Univariate analysis revealed that the patient’s age, clinical stage of infection, duration of HIV infection, and CD4 T cell count were all associated with LEA; however, logistic regression showed that patient age, duration of HIV infection, and CD4 T cell count remained associated with LEA, while the clinical stage of infection did not. The association between LEA and advancing age has been shown in the literature.27 In older patients (≥50 years), there is an increase in the muscle enzyme creatinine kinase that accelerates muscle lysis. This muscle lysis is accentuated in the presence of HIV–HBV/HCV co-infection, thus leading to LEA.27 Extremely low CD4 T cell values are associated with the presence of opportunistic infections, which, after treatment, lead to immune reconstitution syndrome. This resumption of immunity is the basis of inflammation at the sites of opportunistic infections.
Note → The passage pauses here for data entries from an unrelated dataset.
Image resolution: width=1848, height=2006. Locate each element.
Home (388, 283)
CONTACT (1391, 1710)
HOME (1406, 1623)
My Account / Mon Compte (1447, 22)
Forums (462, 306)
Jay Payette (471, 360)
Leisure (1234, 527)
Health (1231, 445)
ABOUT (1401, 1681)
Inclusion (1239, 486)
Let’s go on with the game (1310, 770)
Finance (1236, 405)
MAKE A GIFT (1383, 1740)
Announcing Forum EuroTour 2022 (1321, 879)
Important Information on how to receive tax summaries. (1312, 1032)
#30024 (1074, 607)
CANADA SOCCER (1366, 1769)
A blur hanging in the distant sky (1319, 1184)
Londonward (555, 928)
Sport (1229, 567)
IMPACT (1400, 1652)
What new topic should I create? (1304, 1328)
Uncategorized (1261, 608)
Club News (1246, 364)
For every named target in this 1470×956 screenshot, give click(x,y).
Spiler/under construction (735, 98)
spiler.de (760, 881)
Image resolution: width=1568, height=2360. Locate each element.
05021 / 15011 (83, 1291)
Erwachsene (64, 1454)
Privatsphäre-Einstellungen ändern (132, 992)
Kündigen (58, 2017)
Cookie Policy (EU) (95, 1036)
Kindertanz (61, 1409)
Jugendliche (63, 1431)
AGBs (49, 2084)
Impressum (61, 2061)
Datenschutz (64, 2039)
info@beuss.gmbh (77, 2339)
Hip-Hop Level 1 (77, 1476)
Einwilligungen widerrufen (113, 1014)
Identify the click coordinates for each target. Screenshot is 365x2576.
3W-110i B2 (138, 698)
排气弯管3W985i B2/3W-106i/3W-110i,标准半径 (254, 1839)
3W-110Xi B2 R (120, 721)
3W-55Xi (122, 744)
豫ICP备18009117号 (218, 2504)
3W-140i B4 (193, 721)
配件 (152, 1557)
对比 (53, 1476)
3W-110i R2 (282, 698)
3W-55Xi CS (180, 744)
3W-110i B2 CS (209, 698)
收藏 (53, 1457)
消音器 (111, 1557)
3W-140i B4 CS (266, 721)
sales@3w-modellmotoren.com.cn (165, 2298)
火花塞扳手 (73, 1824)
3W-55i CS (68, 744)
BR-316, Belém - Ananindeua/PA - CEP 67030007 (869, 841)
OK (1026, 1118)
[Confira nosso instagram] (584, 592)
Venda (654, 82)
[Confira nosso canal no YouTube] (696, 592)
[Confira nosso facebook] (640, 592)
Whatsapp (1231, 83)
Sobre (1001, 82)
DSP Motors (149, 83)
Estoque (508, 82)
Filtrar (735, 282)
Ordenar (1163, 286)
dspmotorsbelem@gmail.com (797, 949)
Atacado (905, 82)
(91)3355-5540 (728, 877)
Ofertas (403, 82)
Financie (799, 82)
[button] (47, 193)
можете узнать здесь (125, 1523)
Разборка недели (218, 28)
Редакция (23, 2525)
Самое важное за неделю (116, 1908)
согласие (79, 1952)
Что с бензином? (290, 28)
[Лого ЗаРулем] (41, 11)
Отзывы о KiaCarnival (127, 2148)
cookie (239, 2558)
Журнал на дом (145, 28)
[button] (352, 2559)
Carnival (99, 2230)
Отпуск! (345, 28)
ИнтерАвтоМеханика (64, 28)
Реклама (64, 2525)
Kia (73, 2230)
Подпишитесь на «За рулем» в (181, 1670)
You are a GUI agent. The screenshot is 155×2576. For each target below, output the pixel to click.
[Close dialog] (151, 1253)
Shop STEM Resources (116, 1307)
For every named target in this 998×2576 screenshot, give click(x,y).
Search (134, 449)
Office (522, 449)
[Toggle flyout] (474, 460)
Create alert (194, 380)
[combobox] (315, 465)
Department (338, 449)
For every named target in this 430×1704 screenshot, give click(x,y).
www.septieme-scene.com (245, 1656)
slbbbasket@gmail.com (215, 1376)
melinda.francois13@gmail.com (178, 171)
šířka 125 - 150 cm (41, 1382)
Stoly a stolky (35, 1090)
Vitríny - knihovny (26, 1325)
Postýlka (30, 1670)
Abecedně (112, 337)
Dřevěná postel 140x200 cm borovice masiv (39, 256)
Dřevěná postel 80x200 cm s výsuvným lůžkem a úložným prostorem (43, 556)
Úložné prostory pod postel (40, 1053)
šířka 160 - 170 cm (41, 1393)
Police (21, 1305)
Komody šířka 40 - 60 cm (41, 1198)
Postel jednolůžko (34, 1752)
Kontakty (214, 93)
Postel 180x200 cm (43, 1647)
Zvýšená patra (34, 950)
In patients co-infected with HCV and HBV, the syndrome manifests as elevated levels of the SGOT and SGPT liver enzymes.28

CONCLUSIONS

Since HIV infection may be associated with hepatitis B and/or hepatitis C infection, this could alter the natural course of HIV infection and lead to complications such as LEA. Still, LEA was as common in patients mono-infected with HIV as in those with HIV and HBV and/or HCV co-infection. Factors associated with LEA were advanced age, duration of HIV infection, and low CD4 T cell count.